Hi! By default we supply the WGS files, but you should be able to fetch the files you want and supply them easily via the command line. THank you for flagging the updated files that are available, we can reflect this in our docs as well and link to it.

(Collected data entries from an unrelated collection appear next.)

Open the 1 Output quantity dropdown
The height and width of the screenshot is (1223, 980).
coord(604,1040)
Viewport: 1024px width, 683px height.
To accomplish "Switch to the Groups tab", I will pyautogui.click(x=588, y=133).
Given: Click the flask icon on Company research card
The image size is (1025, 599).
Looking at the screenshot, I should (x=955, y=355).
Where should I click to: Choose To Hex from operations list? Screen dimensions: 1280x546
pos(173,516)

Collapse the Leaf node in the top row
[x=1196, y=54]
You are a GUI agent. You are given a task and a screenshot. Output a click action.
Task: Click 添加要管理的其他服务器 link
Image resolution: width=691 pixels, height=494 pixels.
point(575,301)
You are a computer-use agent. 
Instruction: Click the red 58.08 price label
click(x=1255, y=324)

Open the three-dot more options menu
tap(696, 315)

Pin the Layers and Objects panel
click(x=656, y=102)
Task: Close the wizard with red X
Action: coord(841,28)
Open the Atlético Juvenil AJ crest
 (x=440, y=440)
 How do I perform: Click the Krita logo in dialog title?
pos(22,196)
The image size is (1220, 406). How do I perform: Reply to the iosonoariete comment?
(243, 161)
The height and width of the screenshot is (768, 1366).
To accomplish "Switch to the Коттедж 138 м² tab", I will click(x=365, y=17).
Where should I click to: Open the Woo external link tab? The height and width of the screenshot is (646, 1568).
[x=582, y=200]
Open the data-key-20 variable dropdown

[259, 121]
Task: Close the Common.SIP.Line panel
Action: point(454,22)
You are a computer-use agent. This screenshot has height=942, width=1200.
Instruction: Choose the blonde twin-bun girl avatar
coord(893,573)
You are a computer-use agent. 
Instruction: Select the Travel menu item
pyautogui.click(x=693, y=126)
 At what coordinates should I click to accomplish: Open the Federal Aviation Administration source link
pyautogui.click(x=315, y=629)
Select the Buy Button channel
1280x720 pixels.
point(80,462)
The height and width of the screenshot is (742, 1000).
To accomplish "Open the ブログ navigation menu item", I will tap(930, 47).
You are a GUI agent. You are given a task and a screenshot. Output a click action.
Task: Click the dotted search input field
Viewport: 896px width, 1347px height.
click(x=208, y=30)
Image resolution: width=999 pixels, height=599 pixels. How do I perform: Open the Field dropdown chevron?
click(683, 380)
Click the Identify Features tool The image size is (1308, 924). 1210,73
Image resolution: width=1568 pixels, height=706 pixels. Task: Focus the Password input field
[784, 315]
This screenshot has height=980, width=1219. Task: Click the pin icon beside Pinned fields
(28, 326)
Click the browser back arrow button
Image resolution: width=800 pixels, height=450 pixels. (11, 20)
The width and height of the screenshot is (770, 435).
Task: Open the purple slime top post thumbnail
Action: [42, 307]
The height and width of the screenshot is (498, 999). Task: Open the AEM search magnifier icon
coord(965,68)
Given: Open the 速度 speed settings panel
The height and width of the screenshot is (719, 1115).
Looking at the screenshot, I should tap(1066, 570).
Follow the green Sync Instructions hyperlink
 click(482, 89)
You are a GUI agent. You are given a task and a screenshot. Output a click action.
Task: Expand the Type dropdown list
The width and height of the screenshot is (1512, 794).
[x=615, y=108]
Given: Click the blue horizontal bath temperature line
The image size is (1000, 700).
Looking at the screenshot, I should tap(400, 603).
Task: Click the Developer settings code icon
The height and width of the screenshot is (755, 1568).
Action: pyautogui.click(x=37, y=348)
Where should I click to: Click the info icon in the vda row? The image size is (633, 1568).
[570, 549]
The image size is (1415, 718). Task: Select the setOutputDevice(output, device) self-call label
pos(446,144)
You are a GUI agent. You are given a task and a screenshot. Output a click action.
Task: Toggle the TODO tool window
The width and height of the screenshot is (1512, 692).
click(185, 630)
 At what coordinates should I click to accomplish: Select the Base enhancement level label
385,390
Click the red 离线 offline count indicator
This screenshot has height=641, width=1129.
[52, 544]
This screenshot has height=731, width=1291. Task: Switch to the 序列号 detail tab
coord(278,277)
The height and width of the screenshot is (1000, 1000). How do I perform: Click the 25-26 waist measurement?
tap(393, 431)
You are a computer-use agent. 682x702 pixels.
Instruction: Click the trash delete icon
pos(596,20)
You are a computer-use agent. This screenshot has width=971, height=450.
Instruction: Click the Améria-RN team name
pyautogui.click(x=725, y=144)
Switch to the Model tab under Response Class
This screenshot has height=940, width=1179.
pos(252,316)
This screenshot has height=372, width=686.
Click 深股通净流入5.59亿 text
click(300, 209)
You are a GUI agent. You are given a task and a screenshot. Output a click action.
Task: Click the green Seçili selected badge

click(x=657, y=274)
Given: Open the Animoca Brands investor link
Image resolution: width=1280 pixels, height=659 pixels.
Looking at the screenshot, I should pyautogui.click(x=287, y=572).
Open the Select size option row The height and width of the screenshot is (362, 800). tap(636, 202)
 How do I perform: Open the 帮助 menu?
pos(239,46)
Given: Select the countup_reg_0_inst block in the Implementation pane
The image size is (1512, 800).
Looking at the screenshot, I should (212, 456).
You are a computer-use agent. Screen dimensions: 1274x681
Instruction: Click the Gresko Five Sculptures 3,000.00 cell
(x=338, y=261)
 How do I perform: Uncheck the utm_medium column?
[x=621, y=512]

lauren-tjoeka commented 3 months ago

looking forward to the update! I'm following this documentation and in point 3 I think I've encountered a typo in the 'awk' command right after 'do':

cd battenberg_loci_on_target_hg38/ rm *chrstring* rm 1kg.phase3.v5a_GRCh38nounref_loci_chr23.txt for i in {1..22} X do

awk '{ print $1 "\t" $2-1 "\t" $2 }' 1kg.phase3.v5a_GRCh38nounref_loci_chr${i}.txt > chr${i}.bed #awk '{ print "chr" $1 "\t" $2-1 "\t" $2 }' 1kg.phase3.v5a_GRCh38nounref_loci_chr${i}.txt > chr${i}.bed

grep "^${i}_" GC_G1000_on_target_hg38.txt | awk '{ print "chr" $1 }' > chr${i}.txt bedtools intersect -a chr${i}.bed -b targets_with_chr.bed | awk '{ print $1 "_" $3 }' > chr${i}_on_target.txt

n=wc -l chr${i}_on_target.txt | awk '{ print $1 }'

count=$((n * 3 / 10)) grep -xf chr${i}.txt chr${i}_on_target.txt > chr${i}.temp shuf -n $count chr${i}_on_target.txt >> chr${i}.temp sort -n -k2 -t '_' chr${i}.temp | uniq | awk 'BEGIN { FS="_" } ; { print $1 "\t" $2 }' > battenberg_loci_on_target_hg38_chr${i}.txt done

zip battenberg_loci_on_target_hg38.zip battenberg_loci_on_target_hg38_chr*.txt

I could only get the for loop to run when I used the line I've commented out instead that contains "chr". Is this expected behaviour? I'm using hg19 references

Many thanks!